再生可能エネルギー『職人』養成へ 福島県、6分野で講座創設

  このエントリーをはてなブックマークに追加 

 県内で再生可能エネルギーの導入や拠点整備が進む中、県は本年度、県内企業で再生エネ事業の運営や立案を担う専門人材の育成に乗り出す。県が産業復興の柱とする太陽光や風力、水素エネルギーなど六つの分野で講座を創設、専門性の高い担い手を育成することで、発電事業や保守点検など新たな分野への進出や創業しやすい環境を目指す。

 県内企業の社員などを受講者として想定。今月19日には地中熱や未利用熱を活用した再生エネに関する講座がスタートする。

 風力や太陽光発電の分野では、全国的に導入が進む一方で需要が高まっている保守点検の技術などを学ぶ。県内の全ての大学と短大、高専、テクノアカデミー、自治体、経済団体などで構成する「アカデミア・コンソーシアムふくしま」が講座を担い、各大学が持つ知見を生かす。発電設備の視察など実践的なメニューも検討している。

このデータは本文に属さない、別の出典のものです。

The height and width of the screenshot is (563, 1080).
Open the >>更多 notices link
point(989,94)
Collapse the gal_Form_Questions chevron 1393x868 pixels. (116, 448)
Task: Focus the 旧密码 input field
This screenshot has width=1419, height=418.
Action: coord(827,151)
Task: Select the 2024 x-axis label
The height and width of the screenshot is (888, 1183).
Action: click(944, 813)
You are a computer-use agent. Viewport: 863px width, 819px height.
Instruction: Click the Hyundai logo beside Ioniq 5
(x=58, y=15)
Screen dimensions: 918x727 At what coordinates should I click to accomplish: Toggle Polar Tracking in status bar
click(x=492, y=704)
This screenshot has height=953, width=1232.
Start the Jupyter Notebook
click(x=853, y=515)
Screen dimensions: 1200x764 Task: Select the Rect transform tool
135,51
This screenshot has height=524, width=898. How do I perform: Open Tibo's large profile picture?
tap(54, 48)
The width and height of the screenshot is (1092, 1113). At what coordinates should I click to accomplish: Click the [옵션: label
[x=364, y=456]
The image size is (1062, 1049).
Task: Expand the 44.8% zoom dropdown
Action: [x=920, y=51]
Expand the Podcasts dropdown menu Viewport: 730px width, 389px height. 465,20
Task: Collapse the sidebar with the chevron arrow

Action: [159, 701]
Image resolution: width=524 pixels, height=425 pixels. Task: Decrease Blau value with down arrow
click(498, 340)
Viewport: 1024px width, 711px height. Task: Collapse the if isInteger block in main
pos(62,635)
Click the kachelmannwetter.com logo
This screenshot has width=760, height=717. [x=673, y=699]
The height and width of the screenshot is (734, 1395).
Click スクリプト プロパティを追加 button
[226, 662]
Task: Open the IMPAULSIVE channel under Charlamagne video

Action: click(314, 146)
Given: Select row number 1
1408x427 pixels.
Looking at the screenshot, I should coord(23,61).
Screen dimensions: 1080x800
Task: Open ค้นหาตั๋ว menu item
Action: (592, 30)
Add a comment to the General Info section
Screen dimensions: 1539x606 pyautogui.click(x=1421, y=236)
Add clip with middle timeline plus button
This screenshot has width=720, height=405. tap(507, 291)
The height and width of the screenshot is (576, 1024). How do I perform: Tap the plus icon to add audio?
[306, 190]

 県は再生エネ導入の「先駆けの地」を目指し、2040年をめどに県内の電力需要の100%を再生エネで賄う方針を掲げ、県内では太陽光を中心に導入が進んでいる。また、浜通りを新産業の拠点とする福島・国際研究産業都市(イノベーション・コースト)構想に伴い、阿武隈山地や沿岸部に風力発電設備約300基を新設する計画が進められている。7月には、浪江町に整備する世界最大規模の水素工場の建設が始まる見通しだ。

 拠点整備が進む一方、県内ではより専門性の高い担い手の確保が求められている。特に巨大な風車や数の多い太陽光パネルなどは保守点検に人手を要するため、異常がないかを判断するための知識や技術を持ったメンテナンス人材の確保が重要な課題となっている。

 県内にはこれまで、再生エネ参入を目指す企業約680社が県再生エネ関連産業推進研究会をつくり、協議を重ねるなど素地ができている。県は、同研究会の企業などに働き掛け、担い手の養成を重視した取り組みを強化していく方針だ。